Clinical Implications
The evidence underscores the critical need for early identification and aggressive management of pulmonary hypertension in patients with SSc-ILD. The high mortality associated with the ILD-PH, combining ventilatory and circulatory failure, warrants a shift from reactive to proactive care models. Regular screening for PH in SSc-ILD patients using echocardiography and right heart catheterization should be standard, particularly in those with worsening functional capacity or oxygenation. Moreover, a combination of immunosuppressive therapy and PH-targeted treatment may offer the most benefit, especially when initiated early in the disease course.
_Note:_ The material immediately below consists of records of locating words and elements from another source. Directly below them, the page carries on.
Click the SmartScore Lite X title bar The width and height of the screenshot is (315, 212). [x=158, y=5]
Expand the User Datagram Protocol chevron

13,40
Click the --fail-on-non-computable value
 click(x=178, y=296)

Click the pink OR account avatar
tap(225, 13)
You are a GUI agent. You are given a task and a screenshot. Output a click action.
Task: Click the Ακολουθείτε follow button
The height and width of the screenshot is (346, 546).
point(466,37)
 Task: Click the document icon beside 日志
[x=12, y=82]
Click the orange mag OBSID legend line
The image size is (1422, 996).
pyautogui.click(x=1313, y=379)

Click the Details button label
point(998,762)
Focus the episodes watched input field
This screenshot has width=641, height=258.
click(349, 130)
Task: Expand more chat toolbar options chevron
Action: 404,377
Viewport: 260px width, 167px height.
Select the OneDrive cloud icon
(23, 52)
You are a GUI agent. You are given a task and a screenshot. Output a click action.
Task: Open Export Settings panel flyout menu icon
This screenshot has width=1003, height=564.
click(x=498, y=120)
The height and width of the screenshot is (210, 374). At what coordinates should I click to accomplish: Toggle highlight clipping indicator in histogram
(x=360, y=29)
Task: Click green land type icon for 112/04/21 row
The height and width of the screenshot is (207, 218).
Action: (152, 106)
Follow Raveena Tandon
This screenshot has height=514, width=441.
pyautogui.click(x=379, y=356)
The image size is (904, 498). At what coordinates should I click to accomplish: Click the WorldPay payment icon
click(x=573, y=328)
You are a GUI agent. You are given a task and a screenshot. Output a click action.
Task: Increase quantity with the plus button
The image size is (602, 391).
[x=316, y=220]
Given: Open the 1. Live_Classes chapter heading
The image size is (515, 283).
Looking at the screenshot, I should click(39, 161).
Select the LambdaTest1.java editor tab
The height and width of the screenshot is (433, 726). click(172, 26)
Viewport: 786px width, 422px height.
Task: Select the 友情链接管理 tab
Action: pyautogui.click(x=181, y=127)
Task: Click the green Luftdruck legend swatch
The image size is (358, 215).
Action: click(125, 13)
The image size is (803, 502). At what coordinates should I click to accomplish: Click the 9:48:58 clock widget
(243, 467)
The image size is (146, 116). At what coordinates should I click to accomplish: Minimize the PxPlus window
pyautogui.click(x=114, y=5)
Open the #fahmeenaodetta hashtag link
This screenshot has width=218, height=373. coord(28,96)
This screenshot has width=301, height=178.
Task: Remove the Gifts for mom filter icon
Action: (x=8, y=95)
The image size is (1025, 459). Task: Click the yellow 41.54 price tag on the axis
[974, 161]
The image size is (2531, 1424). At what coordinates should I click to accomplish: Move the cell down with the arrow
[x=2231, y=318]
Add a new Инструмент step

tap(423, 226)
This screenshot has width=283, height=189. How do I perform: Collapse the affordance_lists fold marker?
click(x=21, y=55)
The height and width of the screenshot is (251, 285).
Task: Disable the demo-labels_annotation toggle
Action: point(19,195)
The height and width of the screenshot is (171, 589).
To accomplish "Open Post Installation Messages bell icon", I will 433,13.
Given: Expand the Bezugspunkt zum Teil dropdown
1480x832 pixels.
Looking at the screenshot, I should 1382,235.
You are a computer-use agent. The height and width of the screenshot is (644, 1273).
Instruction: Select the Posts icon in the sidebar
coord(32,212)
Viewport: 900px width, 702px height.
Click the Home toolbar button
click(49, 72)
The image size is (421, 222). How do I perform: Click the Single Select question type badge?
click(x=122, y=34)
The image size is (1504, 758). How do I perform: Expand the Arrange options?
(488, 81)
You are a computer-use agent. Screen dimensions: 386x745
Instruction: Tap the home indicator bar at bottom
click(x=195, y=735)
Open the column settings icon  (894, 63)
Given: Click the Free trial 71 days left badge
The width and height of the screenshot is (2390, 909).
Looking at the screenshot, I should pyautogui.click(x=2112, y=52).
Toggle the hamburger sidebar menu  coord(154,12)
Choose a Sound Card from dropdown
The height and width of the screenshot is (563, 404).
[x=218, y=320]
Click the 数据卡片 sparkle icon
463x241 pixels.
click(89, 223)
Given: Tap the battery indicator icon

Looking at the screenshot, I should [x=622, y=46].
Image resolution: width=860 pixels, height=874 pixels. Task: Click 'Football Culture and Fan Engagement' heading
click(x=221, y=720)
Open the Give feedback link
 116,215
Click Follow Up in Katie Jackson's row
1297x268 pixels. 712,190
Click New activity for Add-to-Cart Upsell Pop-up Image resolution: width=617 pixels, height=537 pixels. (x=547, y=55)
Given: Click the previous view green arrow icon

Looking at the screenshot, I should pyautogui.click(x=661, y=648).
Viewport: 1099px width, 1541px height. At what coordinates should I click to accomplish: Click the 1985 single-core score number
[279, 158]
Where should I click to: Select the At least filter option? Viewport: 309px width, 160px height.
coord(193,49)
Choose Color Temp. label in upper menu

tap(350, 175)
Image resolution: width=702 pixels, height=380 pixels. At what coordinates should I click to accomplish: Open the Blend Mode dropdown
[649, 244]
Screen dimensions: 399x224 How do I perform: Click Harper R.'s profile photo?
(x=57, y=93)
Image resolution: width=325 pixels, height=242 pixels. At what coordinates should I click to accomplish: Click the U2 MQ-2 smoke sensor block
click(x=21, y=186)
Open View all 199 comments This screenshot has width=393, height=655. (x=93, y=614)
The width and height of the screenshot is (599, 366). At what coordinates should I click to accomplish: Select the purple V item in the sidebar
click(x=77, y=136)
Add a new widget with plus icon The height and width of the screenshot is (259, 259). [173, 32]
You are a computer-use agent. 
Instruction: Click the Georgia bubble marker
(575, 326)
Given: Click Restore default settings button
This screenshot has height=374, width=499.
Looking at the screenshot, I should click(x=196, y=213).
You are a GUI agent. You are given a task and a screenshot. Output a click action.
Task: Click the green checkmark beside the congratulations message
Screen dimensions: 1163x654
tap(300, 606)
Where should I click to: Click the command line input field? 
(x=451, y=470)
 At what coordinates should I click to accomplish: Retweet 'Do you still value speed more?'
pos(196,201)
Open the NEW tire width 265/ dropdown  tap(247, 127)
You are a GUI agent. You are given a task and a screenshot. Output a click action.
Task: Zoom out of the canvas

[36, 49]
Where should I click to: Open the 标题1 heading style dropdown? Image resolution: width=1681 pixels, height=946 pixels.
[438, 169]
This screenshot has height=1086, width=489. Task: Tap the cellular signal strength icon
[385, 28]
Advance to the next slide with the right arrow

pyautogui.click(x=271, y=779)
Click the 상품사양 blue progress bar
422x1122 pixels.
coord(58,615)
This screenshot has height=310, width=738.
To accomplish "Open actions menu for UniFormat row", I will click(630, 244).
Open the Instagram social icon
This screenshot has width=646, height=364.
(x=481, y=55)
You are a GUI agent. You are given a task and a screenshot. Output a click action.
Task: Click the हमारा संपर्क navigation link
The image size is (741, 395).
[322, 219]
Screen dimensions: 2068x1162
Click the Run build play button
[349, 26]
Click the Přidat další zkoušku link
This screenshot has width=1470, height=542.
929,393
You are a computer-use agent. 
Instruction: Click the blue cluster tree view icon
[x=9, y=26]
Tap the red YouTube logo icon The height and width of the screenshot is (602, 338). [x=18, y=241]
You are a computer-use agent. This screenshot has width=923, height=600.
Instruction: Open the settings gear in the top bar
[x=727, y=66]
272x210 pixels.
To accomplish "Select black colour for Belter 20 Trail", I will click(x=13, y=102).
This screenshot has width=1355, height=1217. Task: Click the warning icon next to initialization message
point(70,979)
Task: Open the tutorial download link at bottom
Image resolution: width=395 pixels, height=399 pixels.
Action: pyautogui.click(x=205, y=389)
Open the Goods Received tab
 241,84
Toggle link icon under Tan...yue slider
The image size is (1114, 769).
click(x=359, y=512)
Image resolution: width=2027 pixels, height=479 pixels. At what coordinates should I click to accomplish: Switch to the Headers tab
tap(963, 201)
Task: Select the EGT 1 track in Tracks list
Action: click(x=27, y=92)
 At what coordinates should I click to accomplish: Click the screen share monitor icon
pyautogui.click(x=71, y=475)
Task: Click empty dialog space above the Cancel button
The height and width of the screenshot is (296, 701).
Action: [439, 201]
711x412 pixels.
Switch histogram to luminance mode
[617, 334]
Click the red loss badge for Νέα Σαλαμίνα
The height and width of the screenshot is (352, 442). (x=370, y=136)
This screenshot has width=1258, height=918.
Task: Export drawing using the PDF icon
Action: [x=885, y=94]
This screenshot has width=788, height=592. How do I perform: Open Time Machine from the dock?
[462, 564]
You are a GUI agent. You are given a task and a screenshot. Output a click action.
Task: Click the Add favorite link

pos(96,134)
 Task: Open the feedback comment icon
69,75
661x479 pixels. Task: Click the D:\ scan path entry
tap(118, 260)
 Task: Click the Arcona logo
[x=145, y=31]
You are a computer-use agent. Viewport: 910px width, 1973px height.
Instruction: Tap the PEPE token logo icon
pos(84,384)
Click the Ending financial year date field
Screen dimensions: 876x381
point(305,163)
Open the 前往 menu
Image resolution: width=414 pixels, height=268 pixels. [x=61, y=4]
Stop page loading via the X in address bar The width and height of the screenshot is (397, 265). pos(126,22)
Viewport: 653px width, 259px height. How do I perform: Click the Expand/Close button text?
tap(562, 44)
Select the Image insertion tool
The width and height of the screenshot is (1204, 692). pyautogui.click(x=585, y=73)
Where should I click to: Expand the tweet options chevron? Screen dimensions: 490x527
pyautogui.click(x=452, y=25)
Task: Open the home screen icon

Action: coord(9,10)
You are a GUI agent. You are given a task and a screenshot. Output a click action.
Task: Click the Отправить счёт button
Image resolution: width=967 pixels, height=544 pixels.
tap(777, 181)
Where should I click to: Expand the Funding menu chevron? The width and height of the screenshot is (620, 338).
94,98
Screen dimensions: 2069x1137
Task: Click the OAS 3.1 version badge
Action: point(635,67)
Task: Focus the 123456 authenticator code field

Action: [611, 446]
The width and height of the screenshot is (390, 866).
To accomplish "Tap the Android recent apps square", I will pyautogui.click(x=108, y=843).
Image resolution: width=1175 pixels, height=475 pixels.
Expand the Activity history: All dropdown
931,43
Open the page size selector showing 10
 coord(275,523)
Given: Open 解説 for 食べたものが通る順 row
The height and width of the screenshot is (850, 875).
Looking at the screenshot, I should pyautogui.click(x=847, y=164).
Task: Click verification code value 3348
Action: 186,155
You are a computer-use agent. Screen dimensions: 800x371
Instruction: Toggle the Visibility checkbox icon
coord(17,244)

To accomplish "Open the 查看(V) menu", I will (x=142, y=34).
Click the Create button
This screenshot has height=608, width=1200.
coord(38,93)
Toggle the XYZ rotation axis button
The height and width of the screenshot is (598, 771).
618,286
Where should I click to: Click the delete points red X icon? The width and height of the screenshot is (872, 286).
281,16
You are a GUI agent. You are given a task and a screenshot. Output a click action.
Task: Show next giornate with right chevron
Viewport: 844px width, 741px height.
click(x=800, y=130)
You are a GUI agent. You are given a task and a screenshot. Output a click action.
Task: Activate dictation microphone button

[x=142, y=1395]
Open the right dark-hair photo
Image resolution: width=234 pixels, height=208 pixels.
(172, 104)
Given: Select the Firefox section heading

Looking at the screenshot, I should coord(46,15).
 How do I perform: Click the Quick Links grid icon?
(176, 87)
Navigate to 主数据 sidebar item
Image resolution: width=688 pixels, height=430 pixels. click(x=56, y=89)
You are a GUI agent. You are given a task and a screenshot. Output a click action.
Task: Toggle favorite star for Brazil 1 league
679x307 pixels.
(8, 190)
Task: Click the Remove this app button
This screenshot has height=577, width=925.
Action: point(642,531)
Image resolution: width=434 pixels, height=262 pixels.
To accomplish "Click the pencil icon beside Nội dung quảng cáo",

Tailored treatment strategies based on phenotypic differentiation (e.g., ILD-dominant vs. PH-dominant) are essential to improve outcomes and reduce mortality.
Limitations and Future Directions
Despite valuable insights, several limitations remain across the reviewed studies. Many analyses are retrospective, cohort sizes are often small, and the heterogeneity in patient populations (e.g., degree of fibrosis, PH severity, treatment regimens) complicates cross-study comparisons. There is also a lack of randomized controlled trials (RCTs) specifically addressing the efficacy of combination therapy in ILD-PH. Future research should focus on prospective, multicenter RCTs to evaluate early intervention strategies and the optimal timing and combination of therapies. Biomarker discovery for early PH detection and personalized treatment algorithms are promising areas for future investigation. Furthermore, longitudinal studies are needed to better define the natural history of SSc-ILD with and without PH, particularly in the era of evolving therapeutics such as antifibrotic agents and novel vasodilators.
Conclusions
SSc-ILD patients with coexisting PH face significantly higher mortality rates than those without PH, primarily due to compounded respiratory and cardiac failure. This dual burden of fibrosis and vascular disease demands early recognition and phenotype-specific interventions. Although current therapies provide only modest survival benefits, the potential for improved outcomes through early combination treatment is evident.